July 30--A union representative on Tuesday proposed the creation of a high-deductible health insurance plan to save Memphis retiree health insurance subsidies and stabilize premiums for city employees.
Matthew Tomek, secretary-treasurer for the Memphis Fire Fighters Association, said unions estimate the high-deductible plan would save $24.6 million. Currently, the city does not offer such a plan, which requires individuals to pay more medical expenses out of pocket.
"I think it's the right thing to do. This gets the retirees right where they are today. It gets the spouses right back in the plan," he said, referring to an earlier vote to carve some employees' husbands and wives out of city coverage.
But only further study will determine if the high-deductible plan would save as much money as hoped.
Tomek made the proposal through his membership in the Healthcare Oversight Committee, a group that makes non-binding recommendations to the City Council.
City Council member Edmund Ford Jr. chaired the meeting and set a deadline of Aug. 29 for the unions and the mayor's administration to verify one another's calculations. If they need extra time, the deadline would reset to Sept. 12. After the due diligence is complete, the proposal would advance to a City Council committee.
For months, labor unions have clashed with the administration of Memphis Mayor A C Wharton over the administration's support of cutting most subsidies for retiree health care. But Tuesday's committee meeting marked a notable change in tone as both sides made concrete proposals to help retirees.
City human resources director Quintin Robinson described a plan that would create a trust fund for some pensioners who are younger than 65, not yet eligible for Medicare and who would have to buy more expensive insurance through the new health care exchanges.
The trust fund would be bolstered through a donation of up to $1 million from hospital group Methodist Le Bonheur Healthcare and a donation of $550,000 or more from insurer
The meeting marked a shift away from confrontation and toward problem-solving. But some questions remained unanswered: Would the 13-member City Council approve the changes? And would the math work?

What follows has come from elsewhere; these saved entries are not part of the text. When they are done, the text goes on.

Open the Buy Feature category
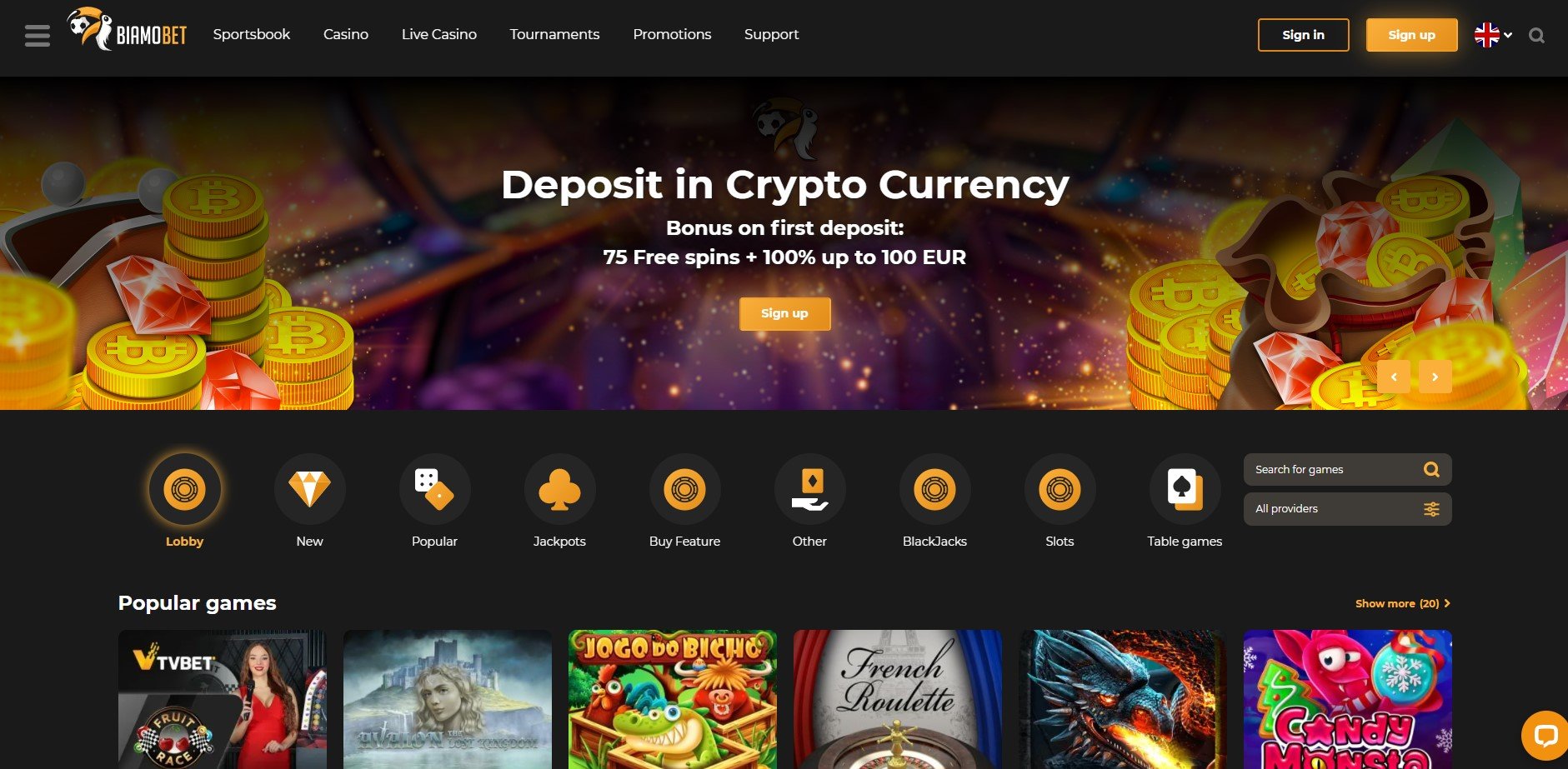The image size is (1568, 769). (684, 489)
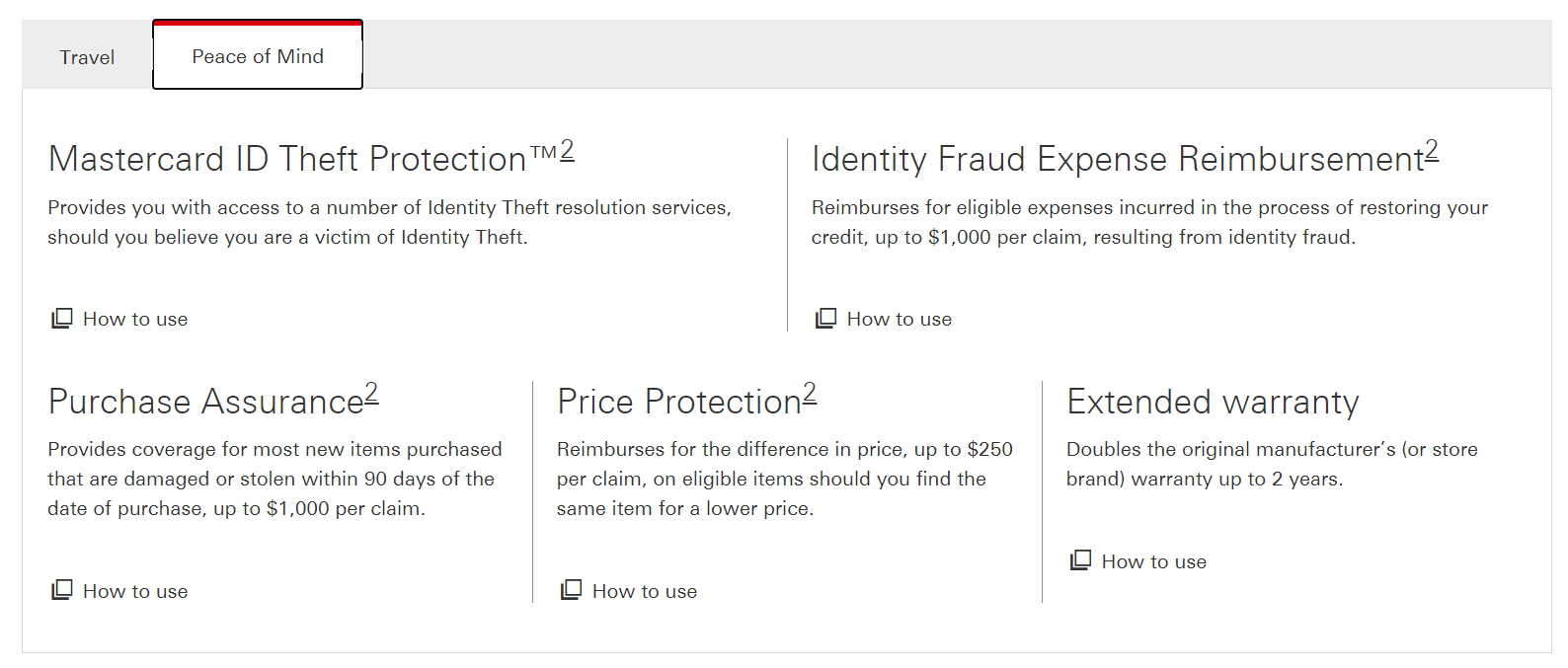Click the Extended warranty heading
Image resolution: width=1568 pixels, height=668 pixels.
[x=1213, y=402]
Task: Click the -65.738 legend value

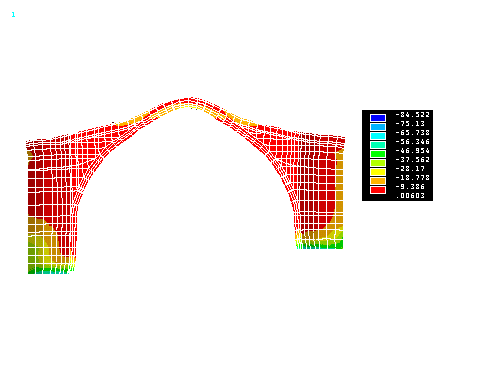Action: (412, 133)
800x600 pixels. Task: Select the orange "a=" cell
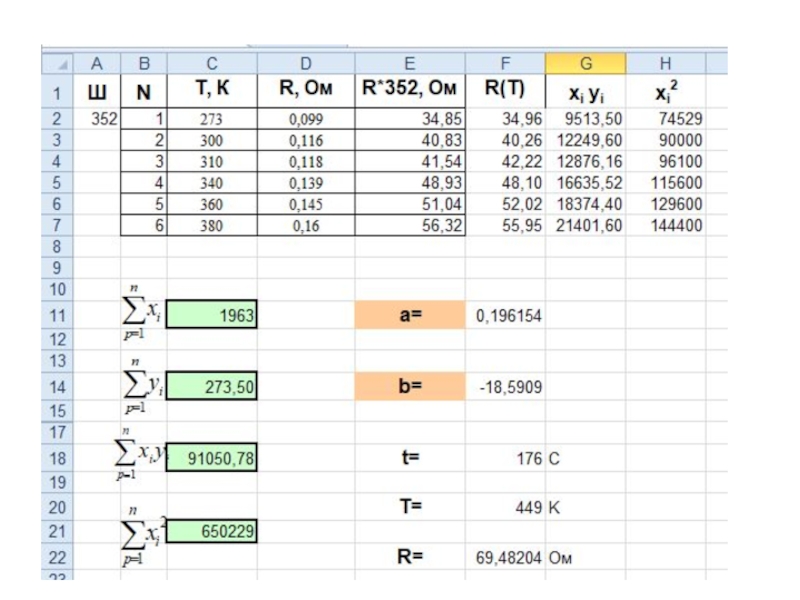point(411,315)
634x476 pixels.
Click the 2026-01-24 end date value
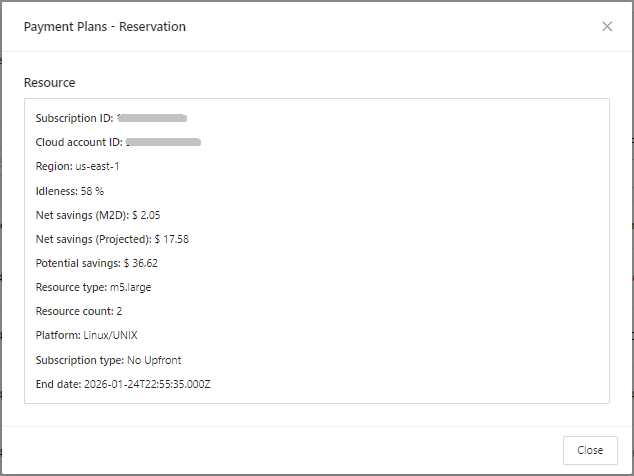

The city faces pressure from state officials to close a big gap in its pension fund. On June 17, the council voted 7-5 to cut most retiree health care subsidies and shift the money toward boosting its pension contribution. That decision prompted protests by employees and retirees, and the council reopened the debate and considered alternatives. Any solution would not only have to address the gap of $551.9 million in the pension fund, but the unfunded liability for retiree health care, estimated at $1.3 billion before the subsidy cut.
The city currently pays the retiree health care costs as they come in each year and has set aside little money toward building a trust fund for long-term costs. Tomek said the city has no legal obligation to build a retiree health care trust fund. But city officials including finance director Brian Collins have said it's just a matter of time before the rules change.
Also Tuesday, committee member Mike Williams, president of the Memphis Police Association, repeated his call for a half-cent sales tax increase. No action was taken.